Hay lugares de paso que recuerdas toda la vida, y otros, permanentes, que desearías ocultar en lo más recóndito del cerebro.

   Debido al oficio de mi padre, conocí más ciudades de lo que hubiese querido y necesitado. Fue en una de ellas donde comencé a cultivar dos de mis grandes pasiones: los libros y el café.

   Mi trabajo, el destino, o una mezcla de los dos, acabaron por devolverme, aunque solo fuera por unas pocas horas, a uno de esos lugares que marcaron y moldearon mi adolescencia.

   Al salir del hotel, el sol vespertino de finales de mayo me saludó inmisericorde, haciéndome retroceder veinticinco años en el tiempo.

   Una tarde calurosa de primavera, como tantas otras; un desvío no premeditado a una callejuela estrecha camino de casa, finalizadas las clases de la tarde; y ese olor penetrante: aroma a café recién hecho, emergiendo de la puerta abierta de una pequeña librería.

   Como hasta la mañana siguiente no comenzaba la reunión, que había dado con mis huesos otra vez allí más de dos décadas después, me encaminé, más por curiosidad que por otra cosa, hacia la callejuela cercana a mi antigua escuela. Si bien es cierto que la fisonomía de la ciudad había cambiado: aceras más anchas, calles peatonales, rotondas…, no tuve dificultad en encontrarla.

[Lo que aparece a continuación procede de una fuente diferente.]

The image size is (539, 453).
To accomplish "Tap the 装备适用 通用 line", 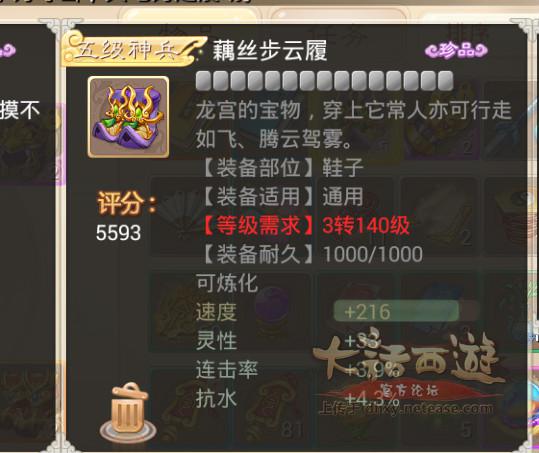I will coord(282,197).
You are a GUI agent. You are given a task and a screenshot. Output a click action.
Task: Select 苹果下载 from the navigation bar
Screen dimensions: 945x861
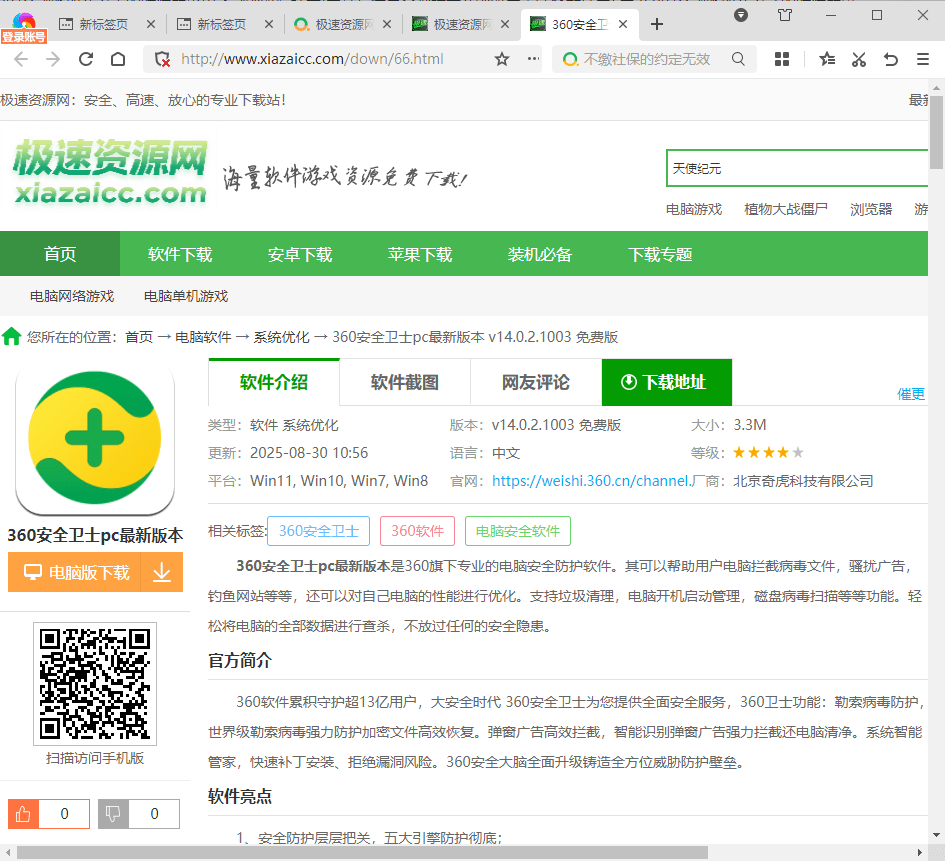pos(420,254)
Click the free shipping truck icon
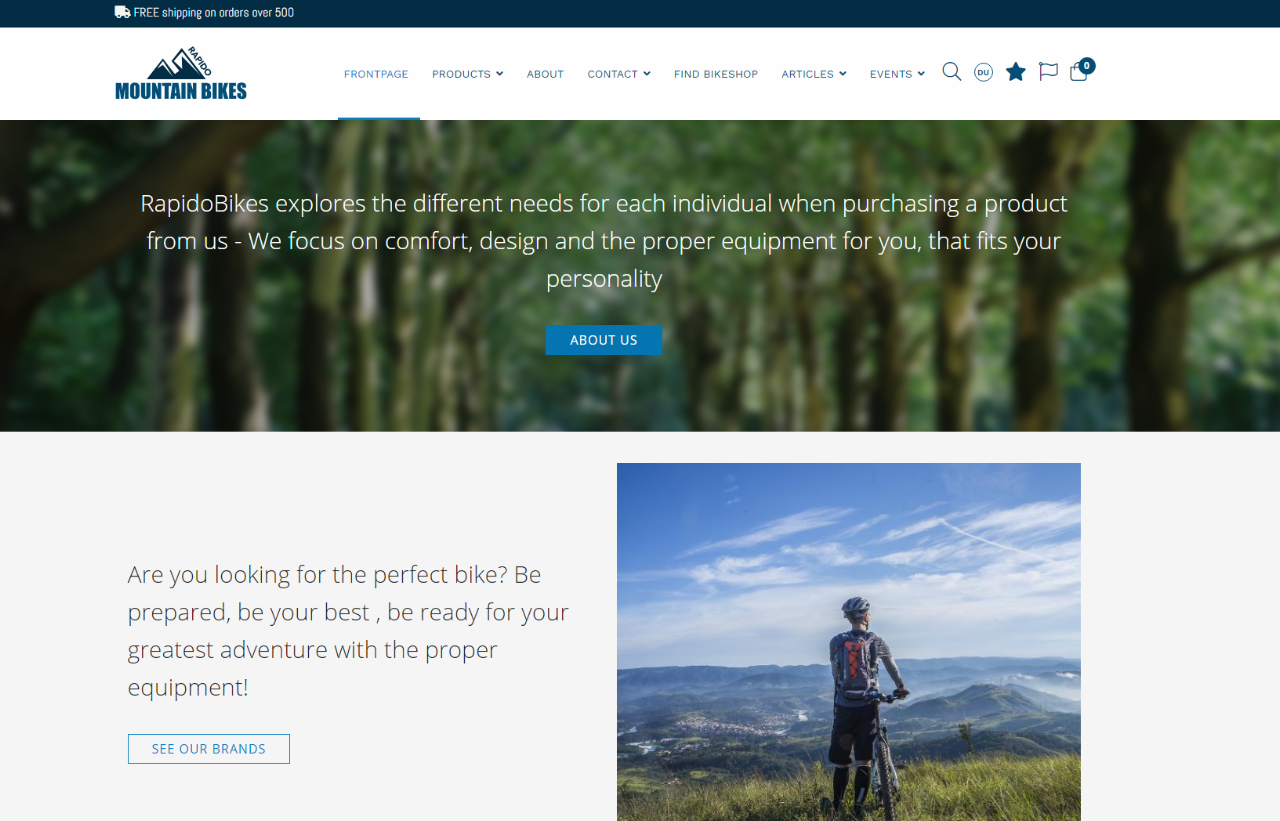This screenshot has height=821, width=1280. click(122, 12)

   El corazón, ese motor al que no se le puede engañar, empezó a bombear demasiado rápido sin motivo aparente. Mi caminar se tornó mucho más lento, indicándome, de forma inconsciente, que quizás sería mejor no avanzar más, darse la vuelta y retroceder.

   Continué. Mi sentido del olfato no percibió el aroma dulce y afrutado de la primera vez. Hay desilusiones que son inevitables, pero no por ello dejan de hacer mella en el alma. De la librería no quedaba ni rastro; en su lugar, una tienda de videojuegos de segunda mano me indicó que el mundo que recordaba se había diluido como un azucarillo en una bebida caliente.

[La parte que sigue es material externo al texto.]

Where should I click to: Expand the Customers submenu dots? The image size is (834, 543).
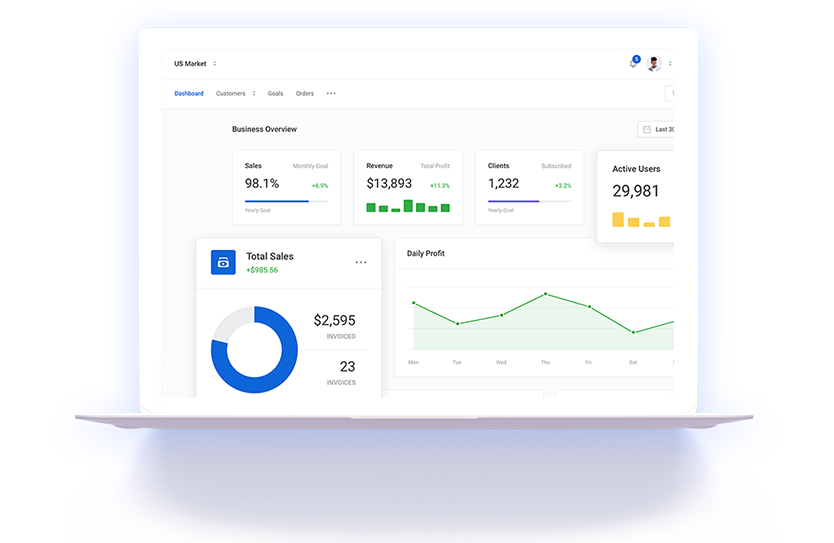tap(254, 94)
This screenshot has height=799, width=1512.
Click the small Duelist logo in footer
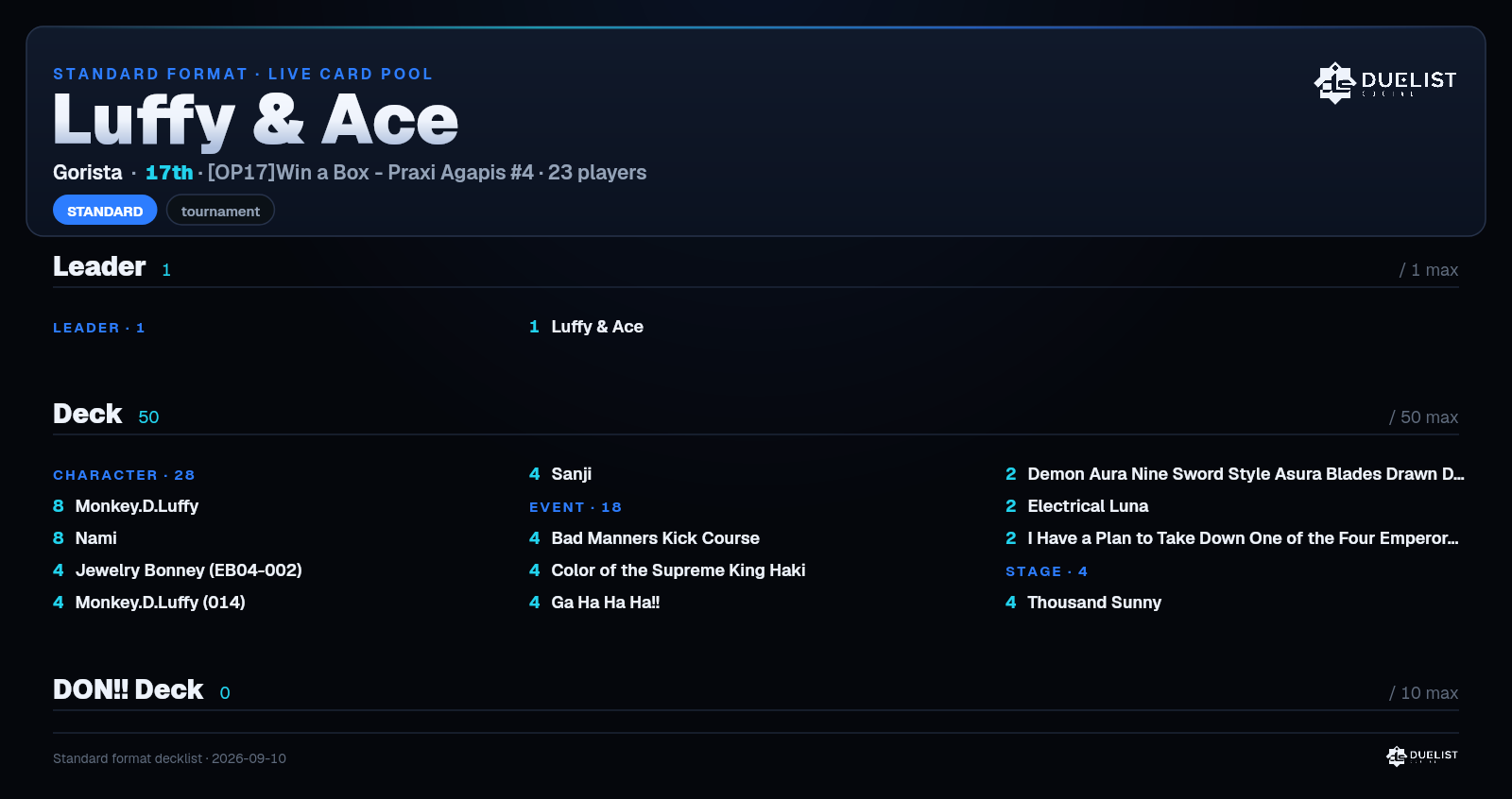1422,756
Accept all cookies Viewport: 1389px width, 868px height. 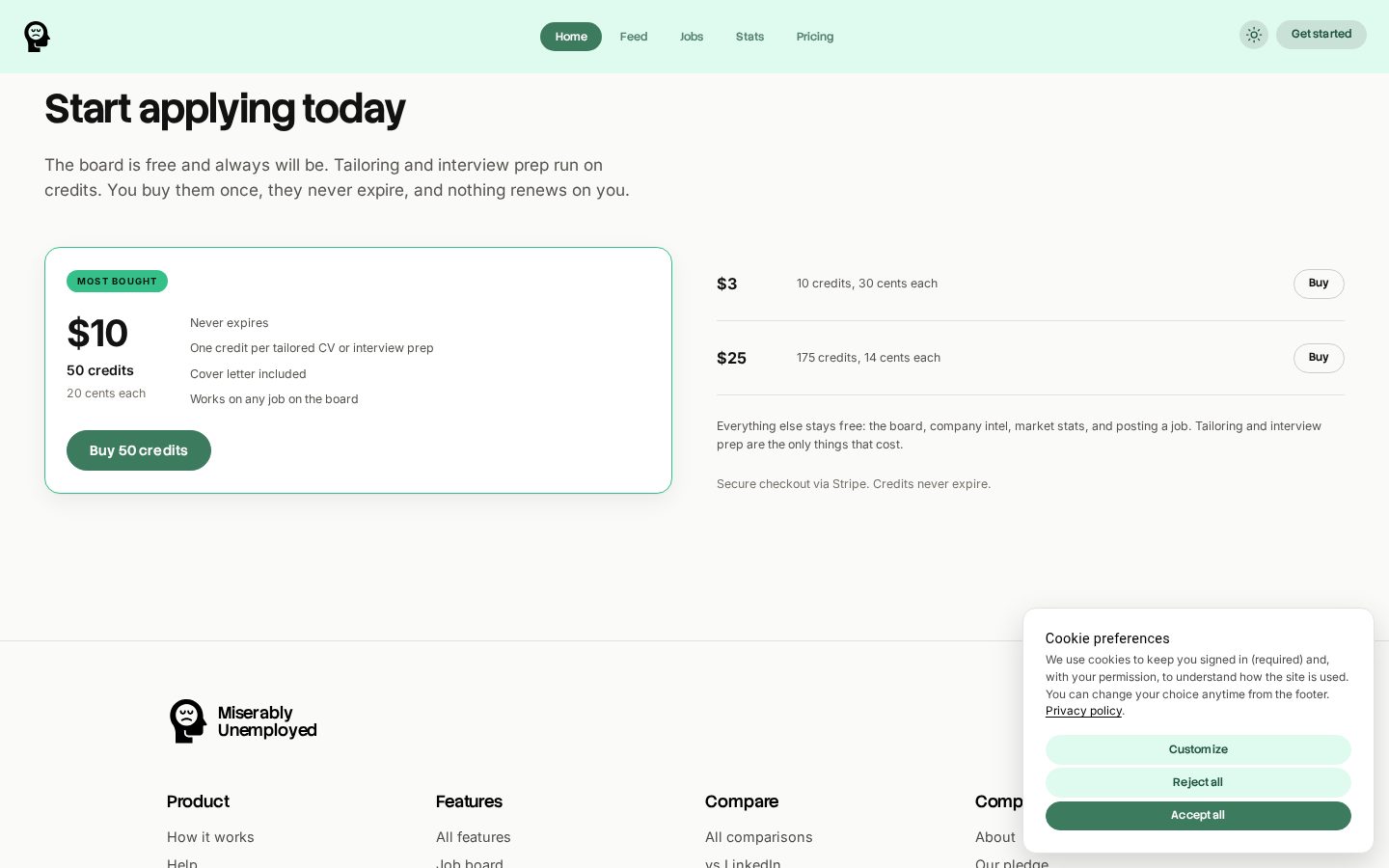pyautogui.click(x=1198, y=816)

   Debí de permanecer delante del escaparate más de lo necesario, porque el joven y desconfiado dependiente me observaba con un rictus incómodo.

   Finalmente, entré.

   —Disculpa, chico. Buenas tardes. ¿Me puedes decir cuánto lleva abierta la tienda?

   Me estudió, extrañado. «¿Qué tipo de pregunta es esa?», parecía rumiar en su cabeza. Contestó de la manera más formal que pudo:

   —Creo que unos diez años, más o menos. Solo llevo ocho meses trabajando aquí.

   Me despedí algo contrariado, y anduve sin dirección fija, buscando el cobijo de la sombra. A veces, pensamos que ciertos recuerdos poseen el don de la eternidad, pero en muchas ocasiones la ciudad, un lugar concreto o la vida misma te da una palmada en la frente, y caes en la cuenta de que el mundo, tu mundo, no es inalterable. Aun así, la máquina del tiempo volvió a martillearme por dentro.

   Los pies parados y la mirada hipnotizada, escrutando a través de la puerta de la librería más libros de lo que el espacio podía soportar. Y al fondo del mostrador, manipulando una vieja cafetera italiana, estaba él.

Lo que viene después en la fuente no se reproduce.